A Directional Gamma-Ray Spectrometer with Microcontroller-Embedded Machine Learning

The enhancement of a compact gamma-ray detection module for spectroscopy and imaging with machine learning for directional sensitivity is presented. In particular this development is targeted towards drone-based localization of radioactive sources in the environment. The unit is composed of a cylindrical monolithic scintillator crystal (3” × 3” LaBr3(Ce3++Sr2+)), read by an array of 144 solid-state SiPM detectors whose signals are conditioned by an integrated front-end. In addition to state-ofthe- art energy resolution (2.6% at 662 keV) and sub-centimeter spatial resolution in the reconstruction of the photon interaction point projected on the base, this portable unit enables the 2D angular localization of gamma sources on a plane parallel to the detectors array as a function of the reconstructed interaction point distribution, thanks to a decision tree.
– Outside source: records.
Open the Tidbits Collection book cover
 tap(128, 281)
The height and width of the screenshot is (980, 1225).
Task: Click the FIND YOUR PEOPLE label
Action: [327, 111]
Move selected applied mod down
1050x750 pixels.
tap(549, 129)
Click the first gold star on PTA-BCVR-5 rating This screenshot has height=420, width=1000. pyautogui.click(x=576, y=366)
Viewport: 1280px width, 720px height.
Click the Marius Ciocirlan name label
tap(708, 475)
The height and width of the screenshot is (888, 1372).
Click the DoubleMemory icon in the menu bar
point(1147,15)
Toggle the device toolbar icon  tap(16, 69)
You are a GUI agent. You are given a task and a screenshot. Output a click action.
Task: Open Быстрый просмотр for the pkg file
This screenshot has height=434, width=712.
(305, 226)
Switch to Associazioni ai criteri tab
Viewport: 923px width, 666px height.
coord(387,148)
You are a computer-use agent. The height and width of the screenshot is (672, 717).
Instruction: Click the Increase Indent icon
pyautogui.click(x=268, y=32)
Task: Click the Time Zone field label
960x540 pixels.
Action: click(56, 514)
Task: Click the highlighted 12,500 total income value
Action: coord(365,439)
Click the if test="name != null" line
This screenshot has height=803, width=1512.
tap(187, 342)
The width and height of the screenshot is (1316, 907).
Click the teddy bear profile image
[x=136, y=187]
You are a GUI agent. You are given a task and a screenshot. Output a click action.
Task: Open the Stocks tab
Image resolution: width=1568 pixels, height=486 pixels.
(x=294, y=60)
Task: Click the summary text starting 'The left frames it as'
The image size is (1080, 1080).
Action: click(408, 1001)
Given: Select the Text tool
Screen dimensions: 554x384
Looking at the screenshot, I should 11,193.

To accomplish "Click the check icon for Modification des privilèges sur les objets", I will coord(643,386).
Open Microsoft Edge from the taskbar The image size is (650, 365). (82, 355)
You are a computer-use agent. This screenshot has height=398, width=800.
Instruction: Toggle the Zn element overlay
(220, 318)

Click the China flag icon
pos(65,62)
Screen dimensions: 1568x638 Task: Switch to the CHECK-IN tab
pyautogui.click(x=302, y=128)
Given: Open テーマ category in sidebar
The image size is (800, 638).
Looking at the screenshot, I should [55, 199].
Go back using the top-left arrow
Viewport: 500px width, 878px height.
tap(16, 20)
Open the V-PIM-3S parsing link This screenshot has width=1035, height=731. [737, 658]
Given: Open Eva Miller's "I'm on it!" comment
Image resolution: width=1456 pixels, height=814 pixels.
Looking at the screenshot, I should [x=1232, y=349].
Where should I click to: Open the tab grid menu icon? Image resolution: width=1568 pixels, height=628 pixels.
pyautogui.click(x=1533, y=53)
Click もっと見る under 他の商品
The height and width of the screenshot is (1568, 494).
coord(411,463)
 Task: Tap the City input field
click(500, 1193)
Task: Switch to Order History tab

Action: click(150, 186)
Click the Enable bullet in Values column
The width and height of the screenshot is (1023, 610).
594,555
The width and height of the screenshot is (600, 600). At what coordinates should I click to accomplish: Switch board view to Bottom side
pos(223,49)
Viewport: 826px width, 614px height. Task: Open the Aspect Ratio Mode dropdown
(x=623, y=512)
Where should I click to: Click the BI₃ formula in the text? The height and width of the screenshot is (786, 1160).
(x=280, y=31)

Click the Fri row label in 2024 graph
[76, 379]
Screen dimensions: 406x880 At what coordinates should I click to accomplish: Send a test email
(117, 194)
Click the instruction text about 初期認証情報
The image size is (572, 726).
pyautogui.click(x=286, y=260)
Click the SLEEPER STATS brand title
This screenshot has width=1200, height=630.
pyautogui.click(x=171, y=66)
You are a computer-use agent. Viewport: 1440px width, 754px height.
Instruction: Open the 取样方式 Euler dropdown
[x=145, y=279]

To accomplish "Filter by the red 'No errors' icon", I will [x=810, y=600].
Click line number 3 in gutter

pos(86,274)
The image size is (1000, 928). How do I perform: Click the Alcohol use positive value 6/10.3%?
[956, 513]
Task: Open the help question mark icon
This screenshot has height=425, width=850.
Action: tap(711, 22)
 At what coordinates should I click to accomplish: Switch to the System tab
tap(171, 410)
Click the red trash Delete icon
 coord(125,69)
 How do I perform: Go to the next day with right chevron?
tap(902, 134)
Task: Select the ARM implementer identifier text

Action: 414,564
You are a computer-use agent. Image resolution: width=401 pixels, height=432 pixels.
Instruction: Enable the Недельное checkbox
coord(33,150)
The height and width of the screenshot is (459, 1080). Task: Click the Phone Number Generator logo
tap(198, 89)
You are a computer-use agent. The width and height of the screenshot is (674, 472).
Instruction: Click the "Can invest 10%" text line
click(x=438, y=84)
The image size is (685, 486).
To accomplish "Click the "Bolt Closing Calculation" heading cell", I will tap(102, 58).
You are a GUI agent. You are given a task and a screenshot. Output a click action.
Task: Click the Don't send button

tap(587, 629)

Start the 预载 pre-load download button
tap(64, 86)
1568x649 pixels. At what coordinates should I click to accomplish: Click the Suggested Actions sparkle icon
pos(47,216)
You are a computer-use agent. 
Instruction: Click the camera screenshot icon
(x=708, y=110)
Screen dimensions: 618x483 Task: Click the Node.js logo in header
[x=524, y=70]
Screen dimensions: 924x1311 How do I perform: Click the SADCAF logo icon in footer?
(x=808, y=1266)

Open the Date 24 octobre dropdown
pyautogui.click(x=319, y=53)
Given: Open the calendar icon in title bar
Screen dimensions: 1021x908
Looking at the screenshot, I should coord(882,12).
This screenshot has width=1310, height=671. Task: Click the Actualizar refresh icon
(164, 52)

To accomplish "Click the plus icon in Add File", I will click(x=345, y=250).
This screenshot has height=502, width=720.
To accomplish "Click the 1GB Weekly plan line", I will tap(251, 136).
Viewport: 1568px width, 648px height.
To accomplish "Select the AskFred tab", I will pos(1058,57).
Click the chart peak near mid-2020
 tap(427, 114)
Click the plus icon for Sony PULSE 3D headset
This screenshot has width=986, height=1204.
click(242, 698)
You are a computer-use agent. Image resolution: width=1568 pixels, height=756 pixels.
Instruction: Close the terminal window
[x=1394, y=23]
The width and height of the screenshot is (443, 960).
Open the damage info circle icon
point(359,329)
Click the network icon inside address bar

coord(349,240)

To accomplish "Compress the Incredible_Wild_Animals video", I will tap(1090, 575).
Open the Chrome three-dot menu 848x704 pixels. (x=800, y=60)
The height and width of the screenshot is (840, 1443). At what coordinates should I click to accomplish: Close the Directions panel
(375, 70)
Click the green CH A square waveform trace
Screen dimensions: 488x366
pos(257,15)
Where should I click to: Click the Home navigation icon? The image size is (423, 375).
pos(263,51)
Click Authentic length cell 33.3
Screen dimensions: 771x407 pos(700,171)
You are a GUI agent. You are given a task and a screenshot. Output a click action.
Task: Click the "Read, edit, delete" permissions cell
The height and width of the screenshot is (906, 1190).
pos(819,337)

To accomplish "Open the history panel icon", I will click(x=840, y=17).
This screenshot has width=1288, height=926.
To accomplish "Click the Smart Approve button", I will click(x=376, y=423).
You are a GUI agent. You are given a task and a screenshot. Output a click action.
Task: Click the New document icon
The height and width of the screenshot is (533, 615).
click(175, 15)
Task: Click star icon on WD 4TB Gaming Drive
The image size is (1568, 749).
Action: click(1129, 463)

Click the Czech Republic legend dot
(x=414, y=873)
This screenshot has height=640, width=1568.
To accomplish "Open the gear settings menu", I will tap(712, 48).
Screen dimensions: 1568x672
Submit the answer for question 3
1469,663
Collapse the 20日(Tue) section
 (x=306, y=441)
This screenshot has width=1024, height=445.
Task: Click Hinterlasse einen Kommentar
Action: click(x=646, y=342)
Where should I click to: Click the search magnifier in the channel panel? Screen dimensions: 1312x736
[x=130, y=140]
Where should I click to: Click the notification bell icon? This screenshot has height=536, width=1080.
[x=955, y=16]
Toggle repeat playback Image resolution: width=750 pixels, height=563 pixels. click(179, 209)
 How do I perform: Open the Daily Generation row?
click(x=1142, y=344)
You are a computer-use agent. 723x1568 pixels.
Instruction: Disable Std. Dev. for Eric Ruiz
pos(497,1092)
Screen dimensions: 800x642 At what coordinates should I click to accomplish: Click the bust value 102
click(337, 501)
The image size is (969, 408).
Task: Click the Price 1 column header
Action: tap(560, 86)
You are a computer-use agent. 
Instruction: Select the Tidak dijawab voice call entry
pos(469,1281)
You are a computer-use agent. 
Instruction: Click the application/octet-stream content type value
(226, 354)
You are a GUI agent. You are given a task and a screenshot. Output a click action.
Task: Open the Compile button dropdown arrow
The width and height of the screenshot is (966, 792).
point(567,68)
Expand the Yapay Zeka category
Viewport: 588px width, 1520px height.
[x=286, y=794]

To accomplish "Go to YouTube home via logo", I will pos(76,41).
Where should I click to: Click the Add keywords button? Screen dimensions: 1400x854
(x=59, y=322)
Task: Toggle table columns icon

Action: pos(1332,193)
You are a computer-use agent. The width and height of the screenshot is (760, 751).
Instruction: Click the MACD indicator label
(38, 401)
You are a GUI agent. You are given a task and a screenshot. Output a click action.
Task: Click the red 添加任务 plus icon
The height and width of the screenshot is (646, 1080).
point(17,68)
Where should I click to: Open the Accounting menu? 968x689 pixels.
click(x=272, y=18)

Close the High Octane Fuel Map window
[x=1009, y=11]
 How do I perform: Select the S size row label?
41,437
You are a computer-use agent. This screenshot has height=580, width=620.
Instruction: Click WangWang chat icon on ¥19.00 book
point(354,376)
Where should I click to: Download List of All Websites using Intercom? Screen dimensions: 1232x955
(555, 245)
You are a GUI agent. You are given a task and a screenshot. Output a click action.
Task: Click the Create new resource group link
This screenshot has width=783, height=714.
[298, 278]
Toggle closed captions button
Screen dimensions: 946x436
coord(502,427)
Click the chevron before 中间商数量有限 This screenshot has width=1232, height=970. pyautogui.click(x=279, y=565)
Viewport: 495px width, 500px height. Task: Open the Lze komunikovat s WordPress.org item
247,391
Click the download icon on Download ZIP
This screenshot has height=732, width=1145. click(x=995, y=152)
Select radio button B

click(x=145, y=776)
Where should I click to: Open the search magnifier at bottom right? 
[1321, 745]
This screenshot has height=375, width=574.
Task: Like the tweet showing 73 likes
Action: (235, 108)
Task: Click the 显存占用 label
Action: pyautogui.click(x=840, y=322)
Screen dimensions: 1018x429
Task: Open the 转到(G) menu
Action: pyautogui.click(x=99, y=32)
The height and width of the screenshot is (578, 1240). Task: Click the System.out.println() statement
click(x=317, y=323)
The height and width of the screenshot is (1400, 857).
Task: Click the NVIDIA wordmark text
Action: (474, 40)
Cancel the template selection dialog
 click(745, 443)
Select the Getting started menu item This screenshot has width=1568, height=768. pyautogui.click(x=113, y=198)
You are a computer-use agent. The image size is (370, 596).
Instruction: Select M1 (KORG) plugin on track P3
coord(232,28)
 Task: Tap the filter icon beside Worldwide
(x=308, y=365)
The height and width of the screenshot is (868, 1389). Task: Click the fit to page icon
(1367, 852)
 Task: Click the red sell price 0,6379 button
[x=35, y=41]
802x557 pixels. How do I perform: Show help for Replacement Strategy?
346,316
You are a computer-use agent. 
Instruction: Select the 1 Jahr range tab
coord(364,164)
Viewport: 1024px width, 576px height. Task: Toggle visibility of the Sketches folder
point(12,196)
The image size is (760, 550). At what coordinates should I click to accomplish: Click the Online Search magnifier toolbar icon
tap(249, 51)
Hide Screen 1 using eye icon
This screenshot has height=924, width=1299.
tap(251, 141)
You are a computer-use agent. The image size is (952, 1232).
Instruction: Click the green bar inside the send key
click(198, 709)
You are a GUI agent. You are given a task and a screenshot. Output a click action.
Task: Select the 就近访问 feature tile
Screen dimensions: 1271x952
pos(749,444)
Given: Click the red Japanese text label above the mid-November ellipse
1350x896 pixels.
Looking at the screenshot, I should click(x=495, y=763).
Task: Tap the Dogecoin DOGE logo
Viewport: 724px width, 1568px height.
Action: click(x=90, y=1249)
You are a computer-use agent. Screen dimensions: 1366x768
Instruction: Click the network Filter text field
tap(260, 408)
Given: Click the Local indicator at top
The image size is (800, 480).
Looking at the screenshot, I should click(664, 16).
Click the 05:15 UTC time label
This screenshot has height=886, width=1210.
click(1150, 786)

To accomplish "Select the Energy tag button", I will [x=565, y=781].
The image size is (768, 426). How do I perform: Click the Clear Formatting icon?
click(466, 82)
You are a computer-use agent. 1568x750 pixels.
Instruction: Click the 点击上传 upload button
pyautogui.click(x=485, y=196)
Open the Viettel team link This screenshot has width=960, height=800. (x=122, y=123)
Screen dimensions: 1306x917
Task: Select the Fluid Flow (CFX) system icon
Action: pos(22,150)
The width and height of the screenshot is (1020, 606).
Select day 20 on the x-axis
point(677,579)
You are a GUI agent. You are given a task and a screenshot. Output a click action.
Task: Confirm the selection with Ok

The classifier is compared with other techniques (k-NN, PCA) and optimized with 1000 splits. It runs in a 32-bit ARM micro-controller for real-time operation with a processing time of 2.75 μs per event, compatible with high gamma-ray counting rate (100 kcps) operation. Despite the absence of a collimator, classification is correct within ±30° for a single photon. Angular resolution of 0.5° and accuracy better than 2° are experimentally demonstrated (along with 0.8W power consumption and 3 kg weight), showing potential for identification of sources in the field.